No, he’s not even technically due for another twelve days and he stayed inside as commanded until Mike arrived, so I know I have no real right to be unimpressed with his lack of interest in relocating but I am anyway. So anyone who’s tempted to leave me reasonable reminder below about how he’ll come out when he’s ready and not before… don’t.

And, yes, Mum and Dad are so thrilled to be watching this waiting game unfold up close and personal and Mike is over the moon to be sharing a continent (and a bed) with me once again. I’m sure Mum’s and Dad’s recently made plans to go up to Brisbane for a couple of nights next week and Mike’s refusal to go out on a hot date with me to Byron Bay last night in favour of sticking closer to home have nothing to do with any tropical storms of moodiness swirling around here.

This morning as we were tidying up Mike picked up a postcard announcing the arrival of a friend’s baby.

“What do you think about printed baby announcements?” Mike asked.

“No way,” I said.

“Why?” Mike asked.

“Money, for one,” I said, flopping onto the bed. “It would cost a ridiculous amount of postage to get these out to everyone who might care that we’ve just had a baby. Even more importantly, it would take a ridiculous amount of time to track down everyone’s addresses and get them in the mail. If you want to do them you are on your own, buddy.”

For an instant Mike looked at me as if being on his own was sounding quite appealing and I felt a little bad. Enough bad to make me ask him what he thought. The problem was, my question came out sounding less like a genuine query than a grudging acknowledgement that a conversation should involve the reciprocal exchange of ideas even though I had absolutely no intention of changing my mind on this issue.

Luckily for both of us, Mike doesn’t seem too attached to the notion of printed baby announcements.

This discussion/diatribe has, however, made me think again about how we’re going to get the news out about little baby McWolfe’s arrival – you know, when that actually happens in 2043.

When we got engaged, Mike was surprised and a bit appalled to discover that I felt there was an important pecking order that needed to be followed in terms of breaking the news. We should, I told him, make every effort to let our parents know first, followed by our siblings, followed by very close friends, etc. We followed a similar process with the news that I was pregnant (with the exception of the fact that the entire country of Laos knew before some of our closest friends due to the fact that near strangers on the street there were completely uninhibited about asking me if I was pregnant yet).

I don’t think we’ll be shooting for a similar, carefully-managed process with the news of the baby’s arrival.
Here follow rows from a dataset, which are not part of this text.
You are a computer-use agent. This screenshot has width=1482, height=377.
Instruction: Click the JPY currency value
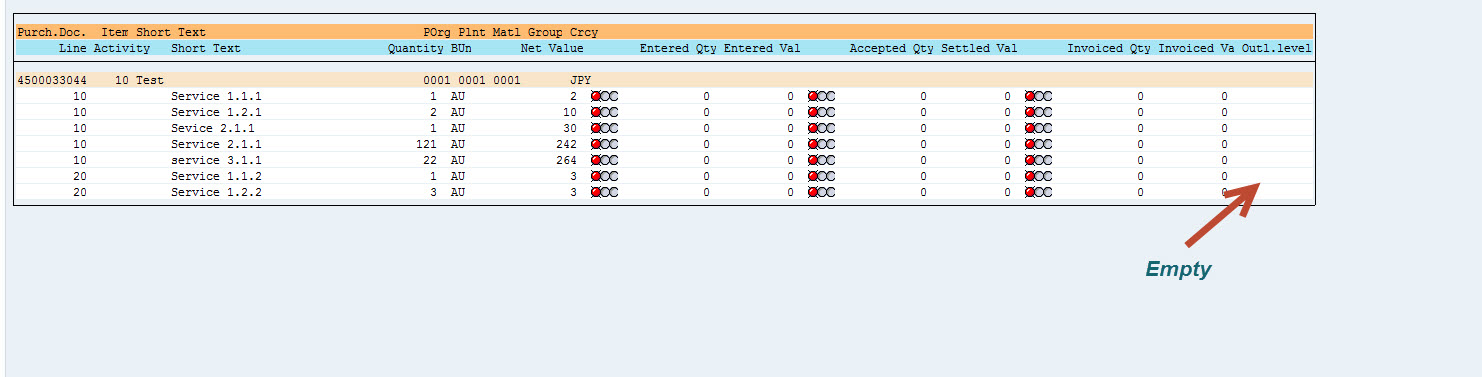(x=581, y=80)
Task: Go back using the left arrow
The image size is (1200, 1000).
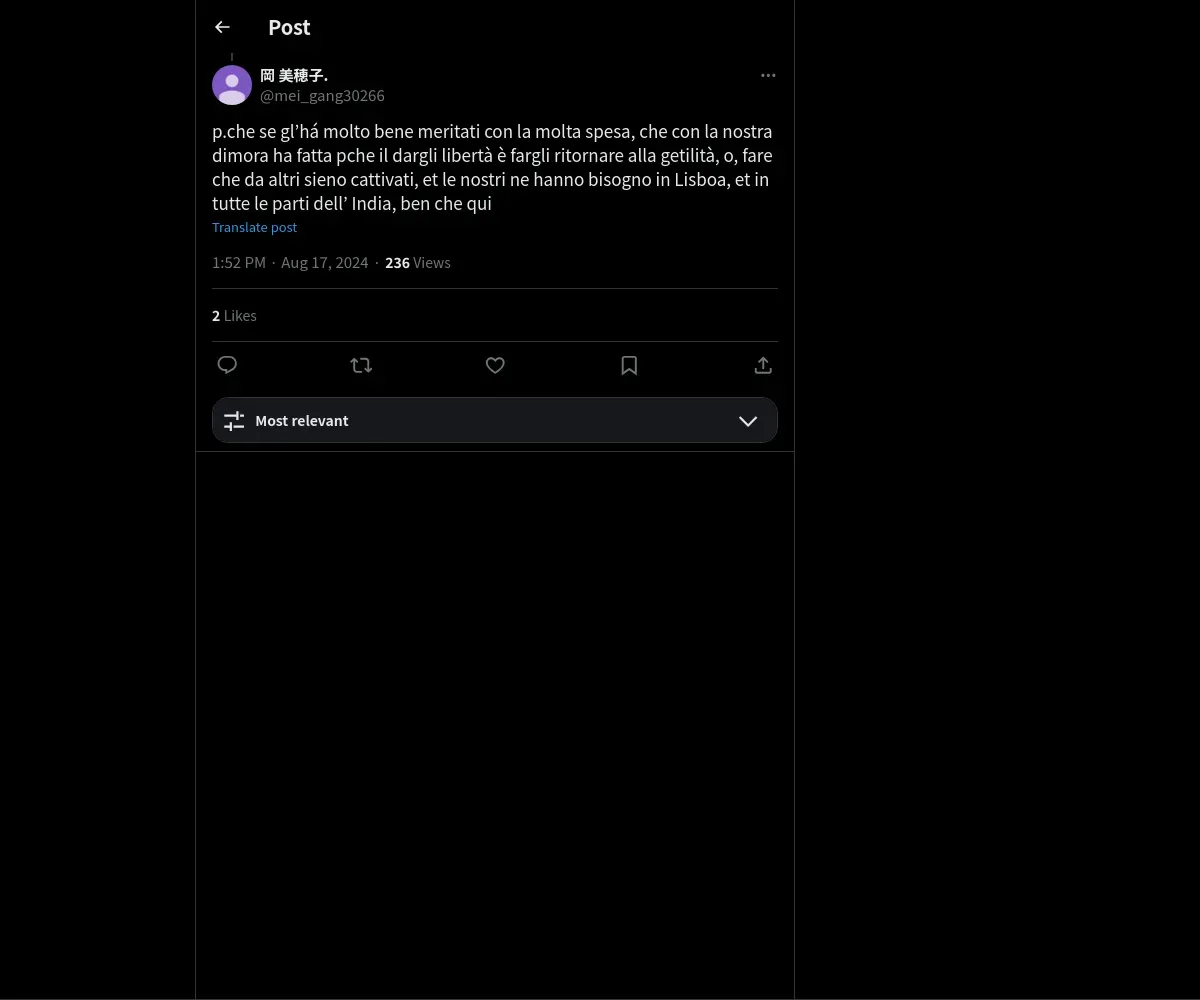Action: (x=222, y=27)
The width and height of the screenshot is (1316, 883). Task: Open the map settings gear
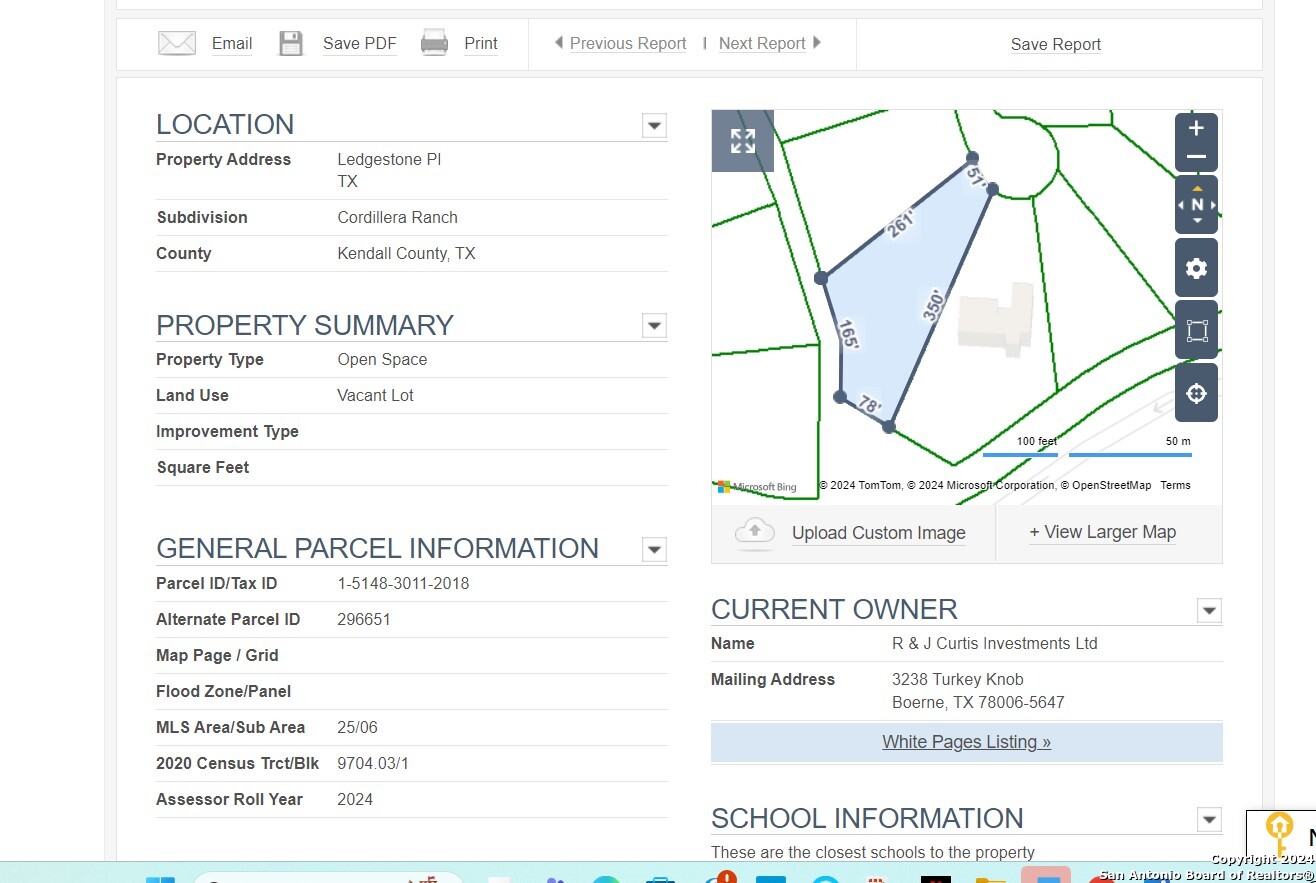(x=1196, y=268)
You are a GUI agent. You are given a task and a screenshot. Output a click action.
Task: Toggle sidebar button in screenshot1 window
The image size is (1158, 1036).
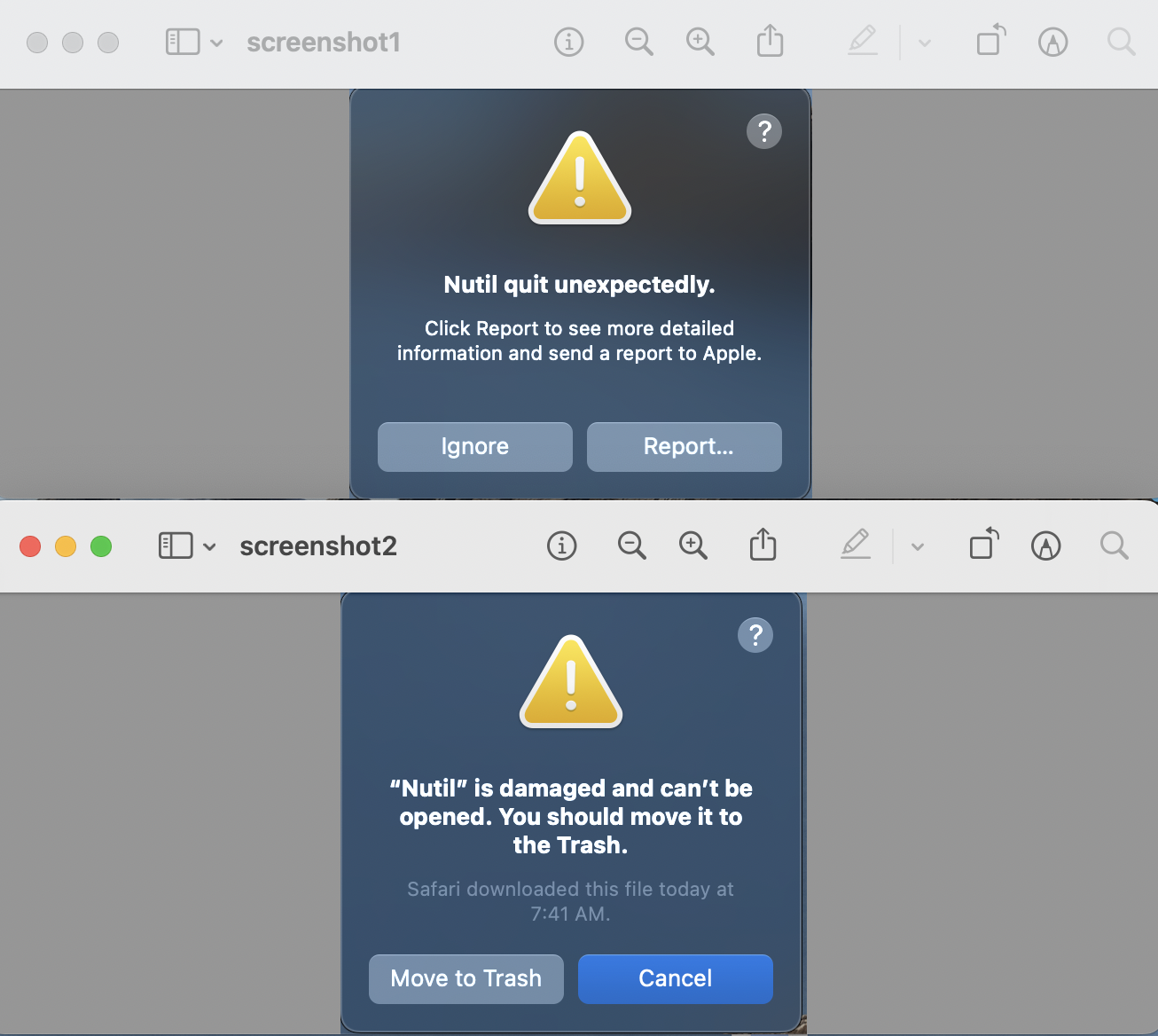(x=183, y=42)
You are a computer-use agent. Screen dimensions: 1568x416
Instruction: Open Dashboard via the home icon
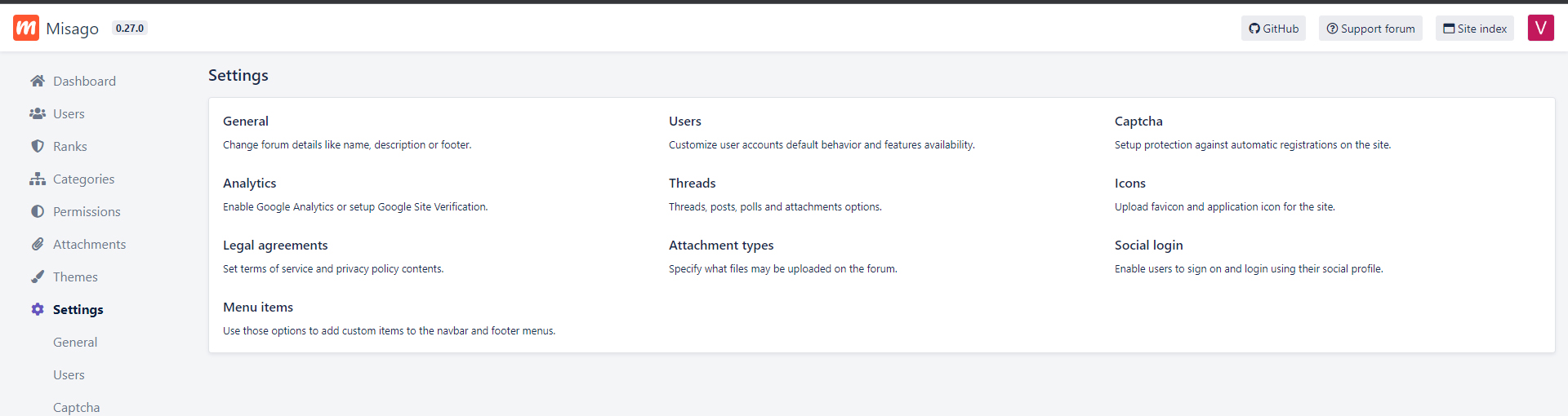point(38,81)
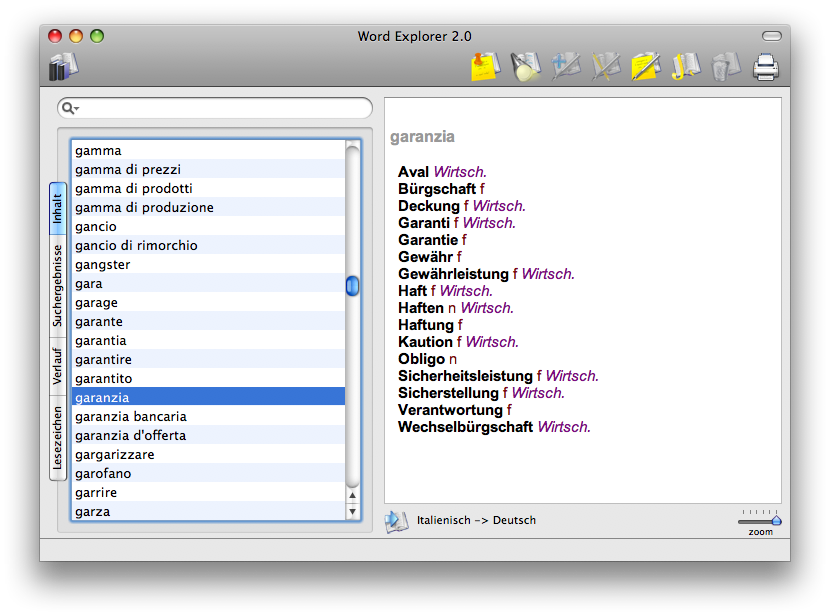Select "garanzia bancaria" in the word list
The width and height of the screenshot is (830, 616).
click(130, 416)
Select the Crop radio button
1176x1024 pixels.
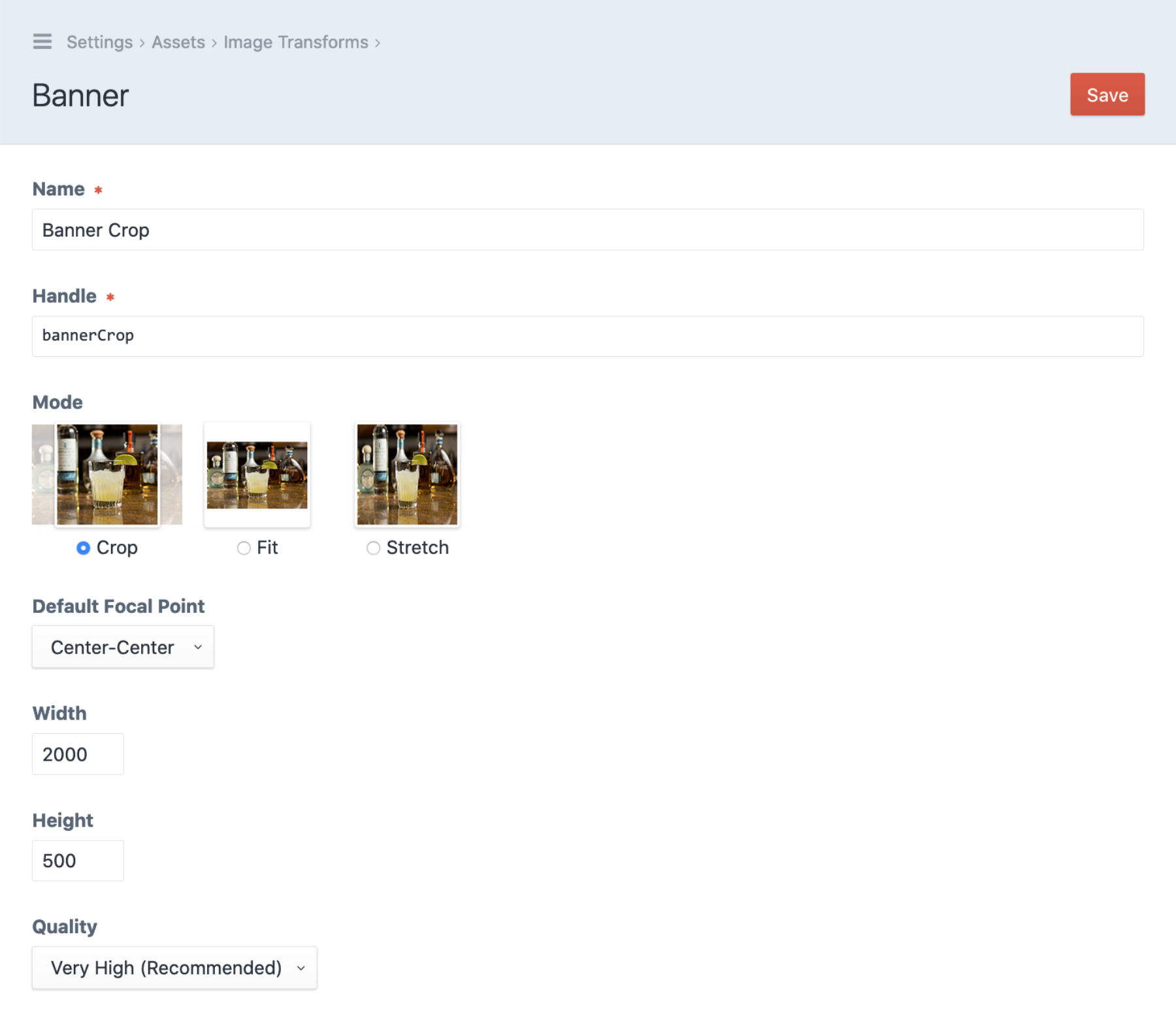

During the last two weeks I’ve had friends ask how I’ll let them know when I go into labour, assume that I’ll share when we’re off to the hospital via facebook, and take for granted that we’ll be calling or texting people shortly after the birth with the big news. And until I started to think through the mechanics of it, I thought some of that might be happening as well.

But when I pause to project forward I suspect that when I do go into labour, as much as I adore my close friends, I won’t want to be thinking about sending emails or updating facebook. And without Australian mobile phones of our own, Mike and I also lack most of our friend’s phone numbers. Those that we do know are scattered here and there – tucked away in emails and on slips of paper.

So, upon reflection, I’ve decided on a very complicated “breaking the news of the birth” plan that goes something like this:

  1. We will call our parents after the baby is born and give them the green light to tell whomever they want whatever they want.
  2. We will send out a mass email, update facebook, and write a blog post when we can – which may not be for several days after the event.

That’s it.

If you object to this plan, feel free to ring and take it up with me. Mike would warn you to tread carefully, very carefully, should you decide to lodge a protest, but I don’t know what he’s on about really – it’s not like I’m grumpy or anything. No, I’m not even going to snap at him one little bit when he reads this and points out I have drafted a plan for breaking the news before I’ve drafted a birth plan or finished packing the bag for the hospital.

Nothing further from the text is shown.